Figure 5(f) illustrates an instance of calculating the DNF in the overlapping area. Pixels denoted by the blue point and orange point represent two sampling points, and the DNF segments corresponding to those two points are shown as the semi-transparent area. The pixel encircled by the red dot line is the overlapped area to be calculated, and its spatial coordinates is denoted by $(x,y)$. The distance between the location of $(x,y)$ and the two sampling points are $\sqrt 2 $ and $\sqrt 5 $, respectively. Therefore, the weight coefficients of the two overlapped DNFs are set as $\frac{1}{{\sqrt 2 }}$ and $\frac{1}{{\sqrt 5 }}$, and the DNF in the overlapped area can be calculated as the weight average of the two overlapped DNFs.

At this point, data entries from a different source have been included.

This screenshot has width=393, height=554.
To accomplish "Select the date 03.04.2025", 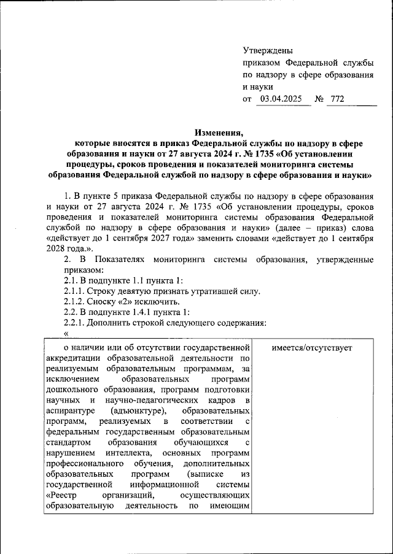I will pyautogui.click(x=282, y=98).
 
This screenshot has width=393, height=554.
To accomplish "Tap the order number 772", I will pyautogui.click(x=337, y=98).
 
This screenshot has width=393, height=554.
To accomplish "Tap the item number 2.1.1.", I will pyautogui.click(x=77, y=291).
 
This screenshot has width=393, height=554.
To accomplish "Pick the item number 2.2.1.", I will pyautogui.click(x=77, y=323).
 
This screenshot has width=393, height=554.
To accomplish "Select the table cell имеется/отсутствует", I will pyautogui.click(x=311, y=347).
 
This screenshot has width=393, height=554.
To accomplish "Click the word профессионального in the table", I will pyautogui.click(x=83, y=463).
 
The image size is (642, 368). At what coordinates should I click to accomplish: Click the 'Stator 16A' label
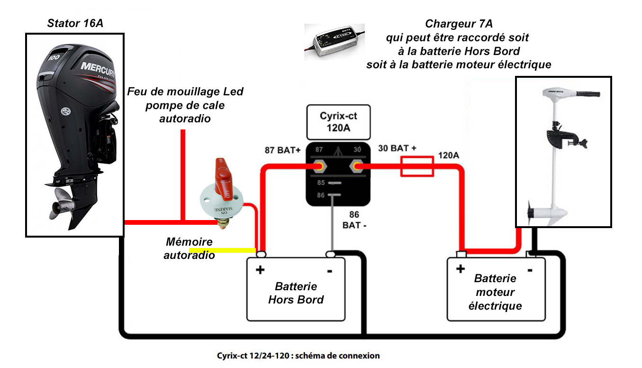75,23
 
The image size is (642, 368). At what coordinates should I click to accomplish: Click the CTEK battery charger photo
334,42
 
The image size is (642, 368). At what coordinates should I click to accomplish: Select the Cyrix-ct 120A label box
338,122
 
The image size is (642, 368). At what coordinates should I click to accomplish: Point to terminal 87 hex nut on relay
319,166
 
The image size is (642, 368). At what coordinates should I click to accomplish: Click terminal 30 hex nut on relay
357,166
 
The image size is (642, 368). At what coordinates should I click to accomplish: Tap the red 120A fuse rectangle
417,166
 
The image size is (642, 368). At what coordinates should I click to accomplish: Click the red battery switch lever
223,178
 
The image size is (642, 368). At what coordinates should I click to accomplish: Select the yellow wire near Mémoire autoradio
222,250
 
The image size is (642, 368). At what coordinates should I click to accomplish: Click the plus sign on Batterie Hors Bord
260,270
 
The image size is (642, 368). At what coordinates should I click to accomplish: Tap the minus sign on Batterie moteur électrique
530,270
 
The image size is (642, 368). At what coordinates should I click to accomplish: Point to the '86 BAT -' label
354,220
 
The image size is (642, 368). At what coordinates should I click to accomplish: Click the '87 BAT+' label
282,150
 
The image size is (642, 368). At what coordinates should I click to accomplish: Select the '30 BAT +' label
397,148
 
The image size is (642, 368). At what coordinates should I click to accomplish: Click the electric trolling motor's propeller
530,212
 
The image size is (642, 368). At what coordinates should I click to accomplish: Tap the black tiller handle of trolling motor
588,94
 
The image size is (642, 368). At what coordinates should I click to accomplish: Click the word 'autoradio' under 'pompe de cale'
185,119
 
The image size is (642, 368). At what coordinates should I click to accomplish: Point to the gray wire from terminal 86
332,223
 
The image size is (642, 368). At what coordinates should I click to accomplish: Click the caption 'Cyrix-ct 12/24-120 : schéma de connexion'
298,356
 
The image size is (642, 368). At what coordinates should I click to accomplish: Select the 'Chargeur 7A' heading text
459,24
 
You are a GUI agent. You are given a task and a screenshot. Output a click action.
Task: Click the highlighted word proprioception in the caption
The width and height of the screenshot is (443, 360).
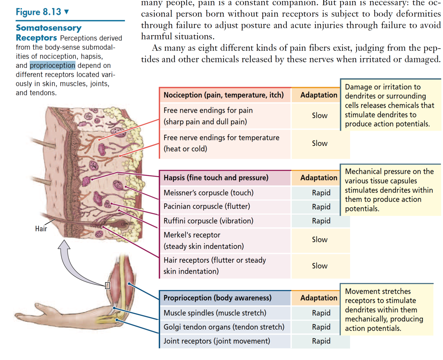click(52, 65)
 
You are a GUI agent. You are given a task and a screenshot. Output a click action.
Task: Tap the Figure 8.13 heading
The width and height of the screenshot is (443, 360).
click(39, 12)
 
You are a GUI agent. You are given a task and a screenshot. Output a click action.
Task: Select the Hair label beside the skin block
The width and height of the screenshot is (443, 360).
click(41, 229)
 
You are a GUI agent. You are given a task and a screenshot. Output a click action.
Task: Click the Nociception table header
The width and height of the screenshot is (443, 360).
click(223, 95)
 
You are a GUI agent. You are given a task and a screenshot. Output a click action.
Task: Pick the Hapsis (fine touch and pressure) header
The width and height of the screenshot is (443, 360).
click(216, 178)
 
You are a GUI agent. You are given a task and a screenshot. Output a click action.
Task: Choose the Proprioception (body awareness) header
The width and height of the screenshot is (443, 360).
click(217, 298)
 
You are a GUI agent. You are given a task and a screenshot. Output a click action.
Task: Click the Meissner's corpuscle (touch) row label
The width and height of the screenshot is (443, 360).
click(208, 193)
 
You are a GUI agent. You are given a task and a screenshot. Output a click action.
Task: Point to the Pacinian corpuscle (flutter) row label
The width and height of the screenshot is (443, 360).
click(207, 206)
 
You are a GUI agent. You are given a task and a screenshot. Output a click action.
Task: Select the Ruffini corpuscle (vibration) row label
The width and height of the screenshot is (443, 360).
click(208, 221)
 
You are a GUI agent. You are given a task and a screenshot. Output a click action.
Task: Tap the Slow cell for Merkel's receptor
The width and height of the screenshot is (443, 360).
click(319, 240)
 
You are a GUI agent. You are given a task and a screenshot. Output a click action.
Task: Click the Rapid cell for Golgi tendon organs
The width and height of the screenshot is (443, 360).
click(321, 327)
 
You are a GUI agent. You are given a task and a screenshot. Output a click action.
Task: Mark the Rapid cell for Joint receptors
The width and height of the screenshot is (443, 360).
click(321, 341)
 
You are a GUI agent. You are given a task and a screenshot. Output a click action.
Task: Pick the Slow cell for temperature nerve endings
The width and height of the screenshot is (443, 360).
click(319, 143)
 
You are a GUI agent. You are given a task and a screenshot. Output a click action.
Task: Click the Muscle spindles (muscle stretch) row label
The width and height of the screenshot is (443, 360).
click(215, 313)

3.3 Training libraries for PCI

As mentioned above, the proposed thick-mask model relies on the pre-calculated training libraries. In order to extend the thick-mask model to the partially coherent lithography system, we need to calculate the DNFs of training mask patterns under all source points in principle, since the DNF distribution depends on the incidence angle of light rays. Figure 6(a) illustrates a pixelated source pattern. Nevertheless, building training libraries based on a large number of source points will introduce huge computational burden. To compromise, we select 13 equidistance reference points on a sparse mesh to cover the entire source pattern. The blue dots in Fig. 6(a) represent the reference source points, and their coordinates and included angles are listed in the Appendix.

 figure: Fig. 6.

Fig. 6. The illustrations of (a) the pixelated source pattern with 13 reference points, and (b) the training libraries.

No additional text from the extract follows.